10-08-2012, 11:58 AM
TOWARDS FACE RECOGNITION AT A DISTANCE
FaceRecSecurity.pdf (Size: 1.16 MB / Downloads: 46)
Abstract
Current face recognition algorithms require the tacit
cooperation of users, who must position themselves in a
small area of space and face the camera. Face recognition in
uncontrolled conditions, such as in security camera footage
presents two extra challenges. First, it is difficult to capture
good quality images of faces in this setting. Second, the pose
of the face is relatively uncontrolled which causes most face
recognition algorithms to fail. In this paper, we present a
series of solutions to address these problems. High quality
face images are captured using a foveated wide field sensor,
in which a narrow-field camera is directed towards faces
using information from a static wide-field camera. Feature
points corresponding to the eyes/nose etc. are accurately
localized and face shape is normalized. A novel algorithm is
introduced to identify these (typically non-frontal) faces from
a test gallery of frontal faces. Results are demonstrated to be
superior to contemporary approaches.
Introduction
Commercial face recognition systems typically operate in
restricted circumstances: they require the user to place
themselves in front of the device and to face the camera. In this
paper we summarize our results on determining identity using
face recognition in a security setting. Consider surveillance
equipment in a large open area such as an outdoor car park.

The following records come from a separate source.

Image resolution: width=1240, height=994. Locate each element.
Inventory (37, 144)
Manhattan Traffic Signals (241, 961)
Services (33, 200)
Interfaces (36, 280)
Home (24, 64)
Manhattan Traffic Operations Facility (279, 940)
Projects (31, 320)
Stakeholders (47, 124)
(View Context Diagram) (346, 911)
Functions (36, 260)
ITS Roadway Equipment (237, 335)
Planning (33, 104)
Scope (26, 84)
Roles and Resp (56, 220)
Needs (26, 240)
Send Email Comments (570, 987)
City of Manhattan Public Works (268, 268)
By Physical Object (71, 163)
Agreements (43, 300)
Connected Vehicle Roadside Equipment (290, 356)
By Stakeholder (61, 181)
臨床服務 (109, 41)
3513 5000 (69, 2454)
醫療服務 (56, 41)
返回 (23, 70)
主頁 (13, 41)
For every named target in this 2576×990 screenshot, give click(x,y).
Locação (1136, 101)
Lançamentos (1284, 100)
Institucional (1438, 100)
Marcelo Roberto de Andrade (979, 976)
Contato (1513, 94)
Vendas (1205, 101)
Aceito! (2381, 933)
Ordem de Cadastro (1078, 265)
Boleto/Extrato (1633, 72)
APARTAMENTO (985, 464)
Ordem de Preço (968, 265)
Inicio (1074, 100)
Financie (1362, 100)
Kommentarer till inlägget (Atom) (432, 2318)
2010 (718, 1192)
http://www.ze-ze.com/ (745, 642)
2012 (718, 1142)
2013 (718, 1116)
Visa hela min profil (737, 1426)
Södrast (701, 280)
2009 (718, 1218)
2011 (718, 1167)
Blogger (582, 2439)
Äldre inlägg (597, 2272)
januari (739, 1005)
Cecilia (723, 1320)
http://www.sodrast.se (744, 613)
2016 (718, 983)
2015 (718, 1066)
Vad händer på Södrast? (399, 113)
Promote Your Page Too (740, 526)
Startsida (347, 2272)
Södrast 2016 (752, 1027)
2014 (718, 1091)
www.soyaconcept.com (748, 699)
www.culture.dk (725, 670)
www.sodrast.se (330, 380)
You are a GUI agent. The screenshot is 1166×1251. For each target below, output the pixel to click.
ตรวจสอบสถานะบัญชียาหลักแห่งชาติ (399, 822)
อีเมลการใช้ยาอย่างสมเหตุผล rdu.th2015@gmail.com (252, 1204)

Challenge 1: In order to visualize the area the camera needs a
wide field of view. Unfortunately, wide field of view comes
at the expense of image resolution. For example, a human
face at 5m will subtend only about 4×6 pixels on a 640×480
sensor with 130o field of view. This is insufficent resolution
for biometric tasks. One solution is to have two cameras. A
wide-field pre-attentive camera observes the whole scene at
low resolution. We use data the output to orient a narrow field
foveal camera towards faces in the scene using a pan-tilt motor.
Wide Field Sensor and Person Detection
The sensor consists of two 30Hz RGB Point Grey Dragonfly
cameras (see Figure 1). The wide field camera is fixed in
position and has a 2.1mm lens subtending a 130 deg horizontal
field of view. The foveal camera is mounted on a pan/tilt
platform and has a 24 mm lens with a 13 deg horizontal field of
view. The pan and tilt motors are Lin Engineering step motors,
with a step size of 0.1 degrees. We aim to use the output from
the wide-field camera to orient the foveal camera at faces in the
scene.
The dominant paradigm in face/body detection is to combine
weak classifiers using Adaboost to build a strong classifier
based on supervised data [15, 8]. A number of factors limit
the utility of these methods for far-field or wide-field face
detection. First, they assume a minimum scale of at least
12×16 pixels. However, in our relatively unconstrained indoor
testing environments, the median face size is 4 × 5 pixels, and
many faces subtend less than a pixel (Figure 2). Moreover,
faces are not restricted to being frontal or profile and heads
may even face away from the camera. We would still like
to orient the foveal camera towards them in this context as
the head may turn toward the camera in subsequent frames.
Pre-processing Faces
In the previous section we have discussed how to gather high
quality face footage over a wide area. In this section we discuss
how to pre-process faces so that they are suitable for face
recognition. A cascade-based face detector [8] is employed.
This provides an approximate estimate of scale and position
and the image is face by these estimates to a standard size.
However, for accurate face recognition we need high quality
registration. We identify distinct face features such as the eyes,
nose etc. A warp is performed by triangulating the image based
on these features, and mapping the vertices of the triangle to the
standard shape. The color of each pixel at given barycentric coordinates
remains the same after this warp (see Figure 4).
Face Recognition Results
We built binary pose models comparing frontal faces with one
other pose. In each case we trained the system with 220 faces
from the FERET dataset. We built a separate model each for 10
of the face features that were visible in both profile and frontal
faces. These sub-models are assumed to be independent, and
the likelihoods are multiplied together under each hypothesis.
The test database consisted of 100 different frontal faces from
the FERET dataset. On each trial a single probe face is
presented at a different pose. We report the proportion of first
choice correct matches to the database. Results are given in
Figure 6. Performance at ±22.5o pose difference was perfect,
but dropped to an average of 95%at ±67.5o and 86%at ±90%.
Discussion: The Challenges Ahead
In this paper we have sketched a series of solutions for building
reliable face recognition solutions which do not require the
co-operation of the subject. However, there are extensions
required before we have a full useful system. First, in the
examples in this paper, we have classified the pose of the
face by hand, and this needs to be automated. Second, we
have not dealt with lighting variation. The system described
for creating invariance to pose variations could be adapted to
eliminate variation due to illuminance.